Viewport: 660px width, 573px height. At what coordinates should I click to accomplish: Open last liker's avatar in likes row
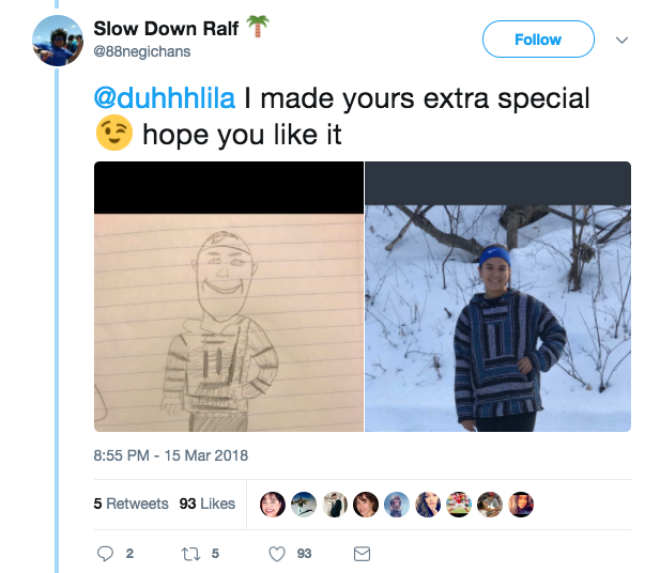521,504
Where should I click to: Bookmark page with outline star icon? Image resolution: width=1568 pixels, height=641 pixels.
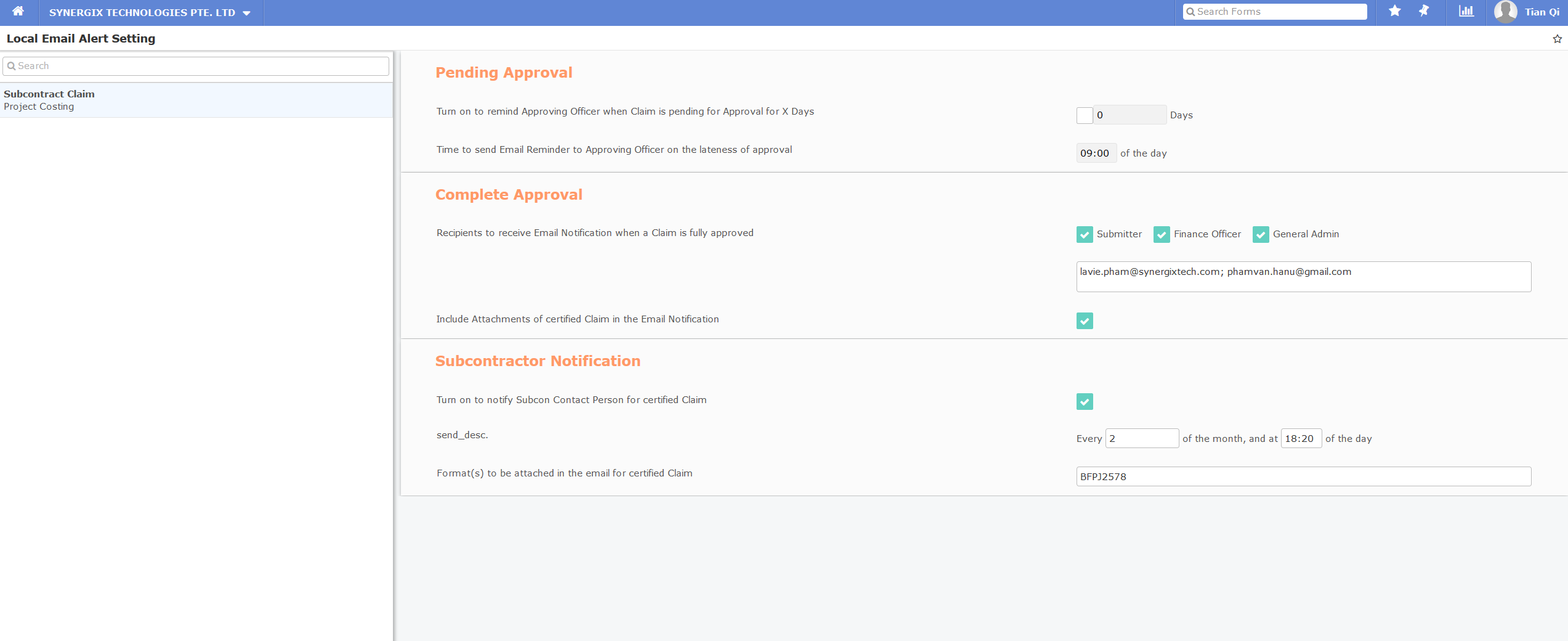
# # # # #
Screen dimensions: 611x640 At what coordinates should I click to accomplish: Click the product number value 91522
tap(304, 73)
# # # # #
__SET TASK__
Scale down the lines from the line with "Viewport: 660px width, 573px" to the line with "Where should I", both ends included, by multiplying every coordinate number in the answers by 0.55 and rounding to whole numbers, with halves rounding up. Give all of those lines again, requests included, but leave the pictures out.

__EXERCISE SOLUTION__
Viewport: 660px width, 573px height. At what coordinates should I click to accomplish: Open last liker's avatar in likes row
287,277
Where should I click to: Bookmark page with outline star icon? Image resolution: width=1568 pixels, height=641 pixels.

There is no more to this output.